MiG 25R – Foxbat That Flew Over Islamabad Unchallenged

It is a story of MiG-25R of the Indian Air Force flew deep into Pakistani airspace on a reconnaissance mission, photographed sensitive defence sites and broke the sound barrier, sending a powerful sonic boom to Islamabad.

In the summer of May 1997, a MiG-25 of Indian Air Force entered Pakistani Airspace subsonically at around 65000 ft and photographed strategic installations near Islamabad. Then turned back towards India with the pilot accelerating up to Mach 2 and dropping a large sonic boom as he exited the airspace.

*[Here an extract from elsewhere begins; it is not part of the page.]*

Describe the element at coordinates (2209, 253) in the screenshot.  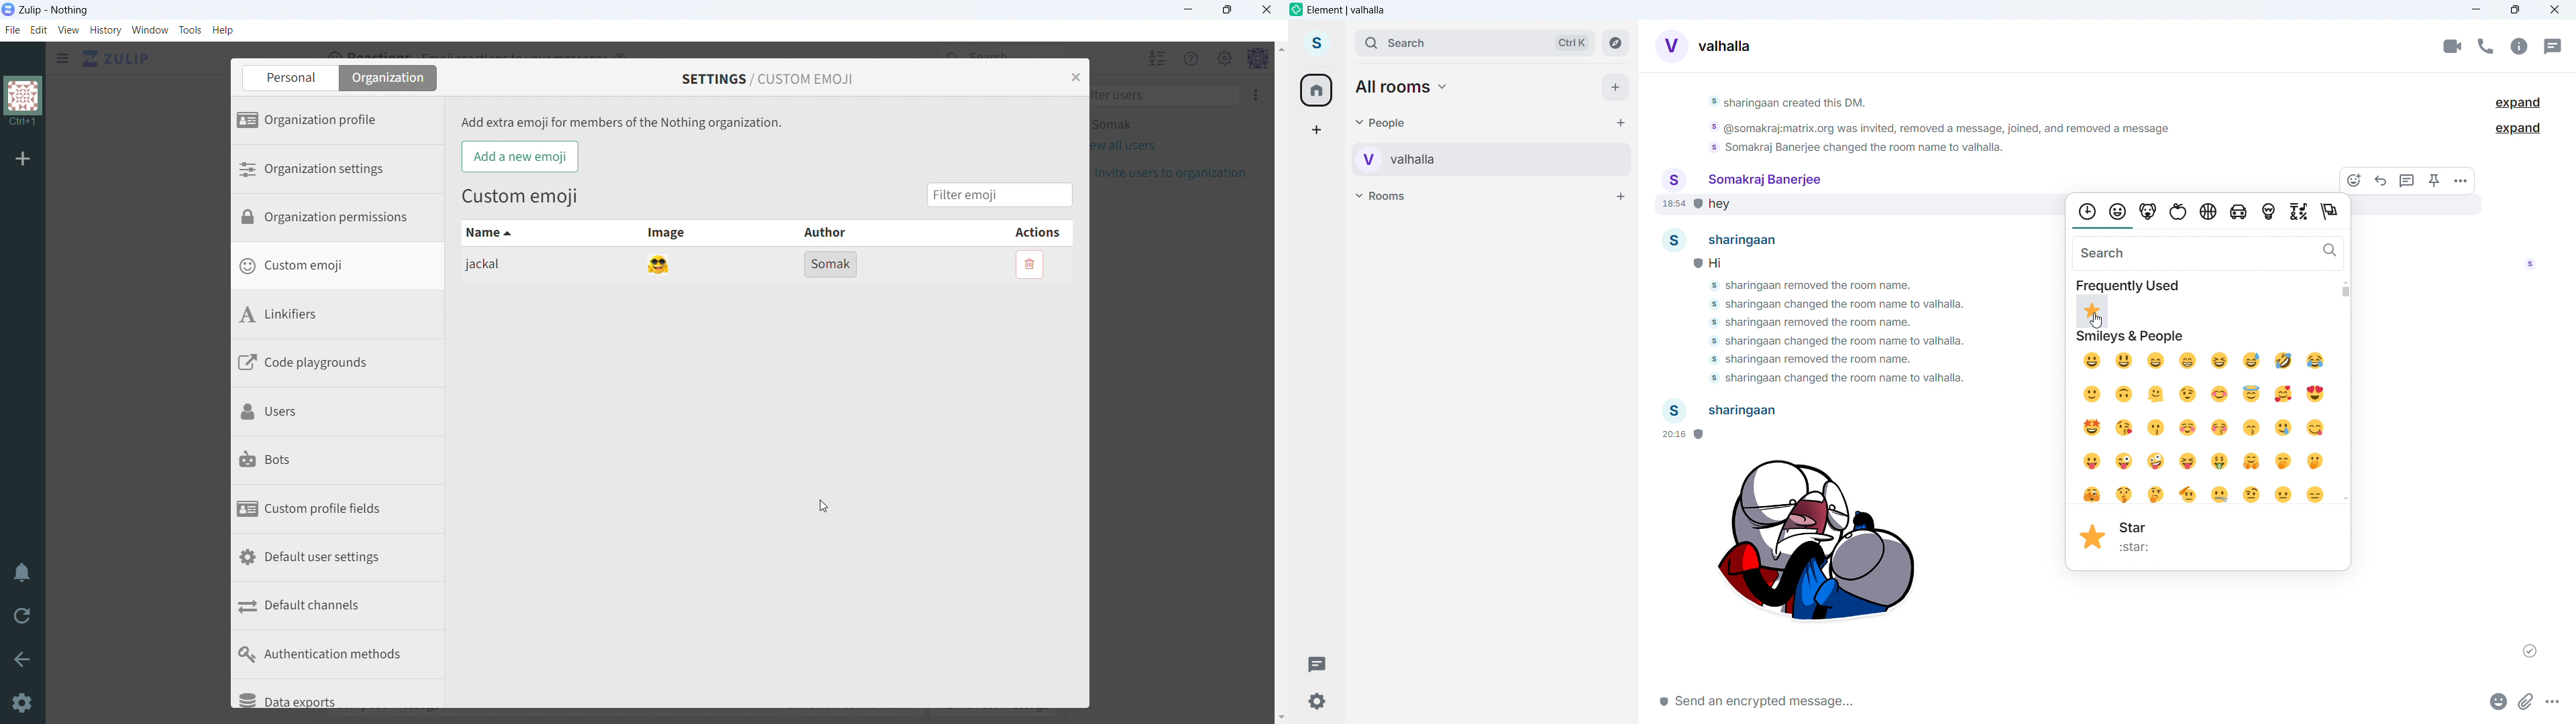
I see `Search for Emoji` at that location.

A number of Pakistan Air Force F-16A were scrambled but had insufficient time to make an effective intercept. Only the sonic boom and the fact that it was flying at an unusually low level allowed a Pakistani forward operating base to trace the Foxbat and scramble a couple of F-16As from Sargodha air base. Chasing the Foxbat was pointless in fact there was no need to intercept an aircraft flying at 65,000 feet.

In Contrast, F-16 could climb to an altitude of only 50,000 feet.

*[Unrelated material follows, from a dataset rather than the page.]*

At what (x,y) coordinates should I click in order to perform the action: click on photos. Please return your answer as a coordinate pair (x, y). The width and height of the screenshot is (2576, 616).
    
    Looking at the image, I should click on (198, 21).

Indian denied this incident but Pakistan's foreign minister Ayub Khan believed that the Foxbat photographed strategic locations in Islamabad.

But PAF had no aircraft in its inventory which could come close to the cruising height of MiG-25. Flying at the edge of the space, the aircraft was virtually undetectable to Pakistan's radar.

How it was different?

  • MiG-25R was considered as a gas guzzler. In its single mission, it would burn 23000 litres of fuel.
  • The MiG-25R has no defensive armament but it relies on its Mach 3 speed and its high operating ceiling to escape an enemy.
  • It could detect parked aircraft, trains and visualize the condition of bridges and similar structure.
  • Russians pushed the ceiling of the Foxbat to 123000 ft while Indian Air Force was able to push it up to 90000 ft.
  • The MiG-25 was fitted with powerful 1,200 mm cameras that captured photographs even as it flew thrice the speed of sound, at an altitude three times the height of Mount Everest.
  • Its cameras could check on Delhi without leaving Bareilly. This meant that if it flew over Punjab or Kashmir, it could easily check on Pakistan too.
  • Flying above 70,000 ft, the pilot had to don helmets like Russian cosmonauts and skin-tight inners.
  • This aircraft could map a country the size of Pakistan in a single-digit number of missions. (One lakh sq-km in four-five sorties).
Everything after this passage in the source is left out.